Friday, 6 November 2009

God is in the Rain

A rainy night on the Fifth of November. I think this date gets a baptism from above nearly every year. Such a quiet Bonfire Night as far as fireworks go. But sirens - plenty of those. I can hear them now, sitting here writing this entry at 1:43am. Maybe it was the rain (never stopped it much before) , perhaps it's the credit crunch or maybe they are all just going to turn up at the big Witton Country Park do at the weekend. Mark and I were going to go but it looks like it might be too wet.

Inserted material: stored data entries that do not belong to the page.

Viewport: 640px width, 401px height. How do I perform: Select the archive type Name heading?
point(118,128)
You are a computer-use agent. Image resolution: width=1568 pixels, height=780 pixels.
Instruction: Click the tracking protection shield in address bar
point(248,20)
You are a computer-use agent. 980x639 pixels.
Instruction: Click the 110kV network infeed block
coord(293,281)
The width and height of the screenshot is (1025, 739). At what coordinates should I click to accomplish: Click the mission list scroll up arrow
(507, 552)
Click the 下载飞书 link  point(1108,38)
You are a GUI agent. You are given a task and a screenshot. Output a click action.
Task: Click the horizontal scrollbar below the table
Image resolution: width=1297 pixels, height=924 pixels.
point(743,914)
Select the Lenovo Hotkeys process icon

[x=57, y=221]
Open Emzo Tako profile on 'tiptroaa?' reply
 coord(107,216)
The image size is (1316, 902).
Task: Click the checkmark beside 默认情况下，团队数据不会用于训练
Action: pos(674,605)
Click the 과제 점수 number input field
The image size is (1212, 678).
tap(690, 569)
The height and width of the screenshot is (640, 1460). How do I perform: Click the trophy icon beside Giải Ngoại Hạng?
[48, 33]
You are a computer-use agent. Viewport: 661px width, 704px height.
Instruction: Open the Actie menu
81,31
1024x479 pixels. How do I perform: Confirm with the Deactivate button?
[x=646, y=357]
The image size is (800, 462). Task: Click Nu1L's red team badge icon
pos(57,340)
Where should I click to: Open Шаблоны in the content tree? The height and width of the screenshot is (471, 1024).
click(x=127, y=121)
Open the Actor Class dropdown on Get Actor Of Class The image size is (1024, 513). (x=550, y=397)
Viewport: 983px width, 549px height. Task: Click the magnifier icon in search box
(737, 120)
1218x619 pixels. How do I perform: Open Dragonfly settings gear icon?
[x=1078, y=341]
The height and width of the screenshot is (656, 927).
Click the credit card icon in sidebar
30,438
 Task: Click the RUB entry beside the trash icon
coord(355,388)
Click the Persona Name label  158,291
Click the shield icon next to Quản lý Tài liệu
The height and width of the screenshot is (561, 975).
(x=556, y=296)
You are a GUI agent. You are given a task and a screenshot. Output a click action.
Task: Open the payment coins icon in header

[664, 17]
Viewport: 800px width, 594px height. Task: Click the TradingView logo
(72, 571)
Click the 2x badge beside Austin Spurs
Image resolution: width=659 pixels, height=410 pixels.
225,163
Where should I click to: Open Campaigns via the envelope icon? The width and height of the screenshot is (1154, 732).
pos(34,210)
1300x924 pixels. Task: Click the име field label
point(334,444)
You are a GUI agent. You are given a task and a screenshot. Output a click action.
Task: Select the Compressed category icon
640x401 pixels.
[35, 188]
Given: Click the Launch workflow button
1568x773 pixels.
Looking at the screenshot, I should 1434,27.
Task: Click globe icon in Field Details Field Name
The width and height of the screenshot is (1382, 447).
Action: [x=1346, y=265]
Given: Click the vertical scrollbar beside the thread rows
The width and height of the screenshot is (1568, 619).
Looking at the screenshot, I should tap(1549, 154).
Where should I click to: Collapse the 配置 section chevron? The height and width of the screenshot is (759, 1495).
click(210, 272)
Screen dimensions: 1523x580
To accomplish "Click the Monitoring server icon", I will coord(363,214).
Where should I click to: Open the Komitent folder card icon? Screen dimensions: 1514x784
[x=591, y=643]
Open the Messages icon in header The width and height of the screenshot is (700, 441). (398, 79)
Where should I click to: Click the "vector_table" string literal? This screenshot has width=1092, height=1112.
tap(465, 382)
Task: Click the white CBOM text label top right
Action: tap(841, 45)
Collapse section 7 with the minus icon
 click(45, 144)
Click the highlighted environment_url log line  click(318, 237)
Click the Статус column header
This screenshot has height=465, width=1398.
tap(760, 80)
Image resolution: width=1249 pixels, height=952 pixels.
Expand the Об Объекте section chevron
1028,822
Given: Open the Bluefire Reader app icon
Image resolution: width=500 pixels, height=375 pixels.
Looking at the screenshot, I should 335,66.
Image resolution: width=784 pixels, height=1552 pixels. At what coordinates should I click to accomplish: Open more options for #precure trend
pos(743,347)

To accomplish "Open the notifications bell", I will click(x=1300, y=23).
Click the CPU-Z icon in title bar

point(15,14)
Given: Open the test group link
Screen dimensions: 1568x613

"Remember, remember the Fifth of November,
The Gunpowder Treason and Plot,
I know of no reason
Why the Gunpowder Treason

Should ever be forgot."


I stayed in and watched one of my all time favourite films. Actually, I watch this one every 5th of November. Any excuse. The film is V for Vendetta based on the ten issue comic series from the 1980s by that genius imagineer Alan Moore.

Thursday, 5 November 2009

The Last Man

It seems like I've been reading Mary Shelley's The Last Man all year. I'm not the fastest of readers but whenever I read poetry I read even slower. The Last Man isn't poetry but it is written using poetic prose, which keeps tricking me into thinking I'm reading an epic poem. The primary characters are based on Shelley's recently deceased husband poet Percy Bysshe Shelley, Lord Byron and herself (although personified by the eponymous male character). The woman can write some. The novel really shines when the story finally concludes on its note of tragic isolation. Unfortunately to get to this brilliant finale of loss you have to first present fully what is being lost. Shelley spends over half of the book setting this up and it is, admittedly quite a slog. And then the plague hits. This part of the book is unrelentingly morbid in what it depicts although Shelley's writing and exploration of theme's and ideas during this section are delivered with great acuity. If I'd been aware how dark much of the book was going to be after such a long set up I would probably have given the book a miss. I'm glad I read it though because the writing is so good on certain levels but it is often rather daunting in its density.

Tuesday, 3 November 2009

The greatest artist

The wind worked all night to paint this picture.
Every hue of autumn was its palette.
Nature is its own artist.

Sunday, 1 November 2009

Night of the Demon

"It's in the trees... It's coming!"
Having just recently reread M.R.James' classic supernatural story Casting the Runes, I thought I'd also re-watch the film version this Halloween. Made in 1957, Night of the Demon takes the main plot elements from James' creepy tale, adds a few Hollywood staples (a smooth talking American scientist, complete with a chance of romance female sidekick) to deliver a sharply scripted British classic of the genre. Yes it does suffer slightly from a limited budget and perhaps it was a mistake to actually show the demon. Famously, director Jacques Tourneur wanted to show much less of the creature but was overruled by the producer. The original story had let the reader imagine the demon's aspect and looking at the last scene it is pretty clear that they should have done the same thing with the movie. The only other suspect scene has lead actor Dana Andrews wrestling in the dark with what looked like a stuffed leopard and for a moment there I was half expecting to find when the lights revealed all that he really had been rolling about with a stuffed leopard. Fortunately it was revealed to be a guardian demon in the rather smug form of a domestic black cat called Grimalkin. All this aside the film really does hit its mark. Genuine tension builds slowly as the viewer watches the cursed hero gradually become aware of his peril. Never has a scrap of paper with some runic symbols on it caused so much anxiety in horror film history.
You don't have to be hexed by a practitioner of the black arts to have a Final Destination moment though. My sister was out in the woods today looking for a dramatic flood or weather photograph when half a tree came down very close to her. Luckily she was stood under the other half.